I didn’t post yesterday, and I was feeling really horrible about it, like I was letting people down. Even when I’m a Hindu, I can’t seem to keep that old Catholic guilt from sneaking up and biting me in the ass.
The reason I didn’t post was because I was swamped with work—actual editing projects and some housework I needed to catch up on after being at a writers’ conference over the weekend. As I was beating myself up for missing a day posting, I realized that my reason for not posting—work—tied in nicely with what I wanted to write about next: the different paths that Hindus can follow to try to reach enlightenment.
Hinduism says there are four ways to find God. Each is referred to as a yoga, which actually just means a method of training (it’s not necessarily the kind of yoga most of us think about—that is, classes full of women in skimpy outfits stretching on mats and gossiping—although we will be talking about that kind of yoga down the line). The four paths are:
- Jnana yoga, the path to God through knowledge
- Bhakti yoga, the path to God through love
- Raja yoga, the path to God through psychophysical exercise
- Karma yoga, the path to God through work.

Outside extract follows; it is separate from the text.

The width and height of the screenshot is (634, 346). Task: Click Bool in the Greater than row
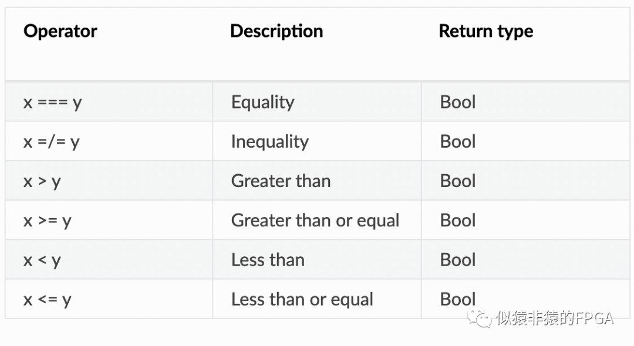point(458,181)
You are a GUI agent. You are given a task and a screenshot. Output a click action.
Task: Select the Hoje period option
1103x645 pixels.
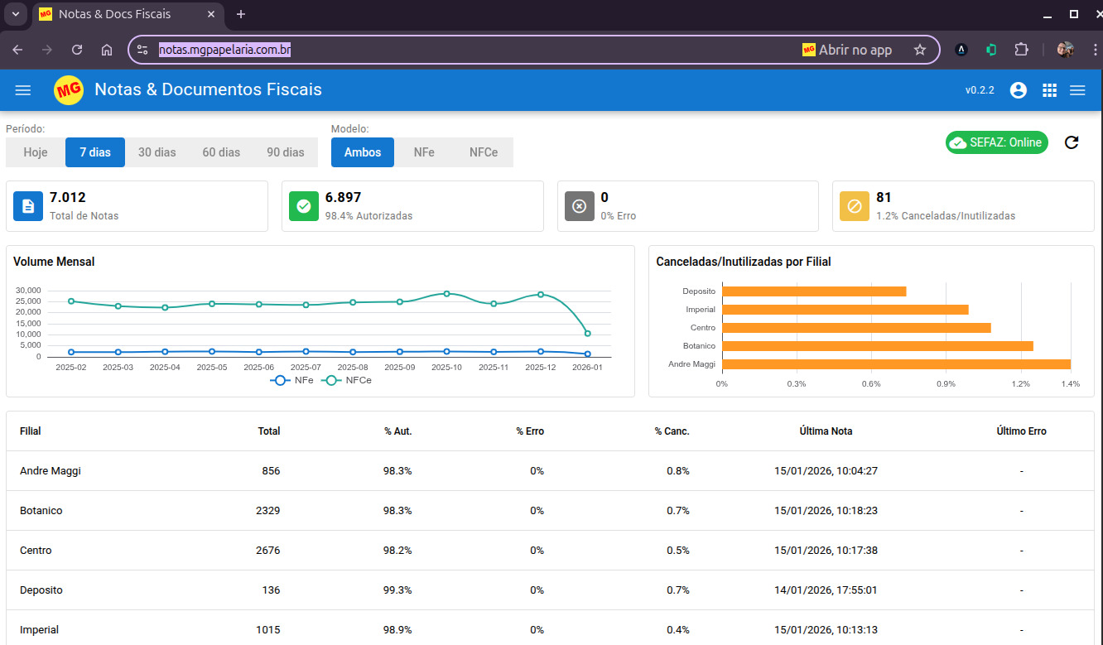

Today, because work has been consuming so much of my time over the last few days, I want to talk about karma yoga, the way to enlightenment through work.
Except for those lucky few people who inherit lots of money and get to spend their whole lives goofing off, all of us—in every society—have to work. And as much as we complain about it, we work for reasons besides just making money.
We work to give our lives structure and to keep ourselves busy. Without work, we’d probably get pissed off all the time and eventually go crazy (so think about that the next time the alarm clock goes off early on a Monday morning—work is actually keeping you sane).
Work is more than something we have to do to survive. According to Hinduism, it can provide us with a way to connect more closely with God. As religious scholar Huston Smith put it, “You don’t have to retire to a cloister to realize God. . . . Throw yourself into your work with everything you have; only do it wisely, in a way that will bring the highest rewards. . . .”
Hindus who follow the path of karma yoga perform their daily work not in the hope of any personal reward, but as a service to God. Doing all your work in dedication to God gets rid of the tendency to use your professional achievements to swell your ego—or, by contrast, to feel unfulfilled in life because you aren’t happy with your job.
I like that idea, especially since I’ve been pretty burned out by my work over the last couple of years. Most of my job entails editing dozens of boring manuscripts, most of them on the same handful of topics that repeat over and over (I mean, seriously, how many young adult biographies of George Washington does the world really need?).
But if I can look at what I do as a service to God rather than something to make me feel better about myself, then maybe I can hate my job a little less. It’s kind of liberating. Maybe it’s the kind of attitude we all need.
Now, I've got to get back to work.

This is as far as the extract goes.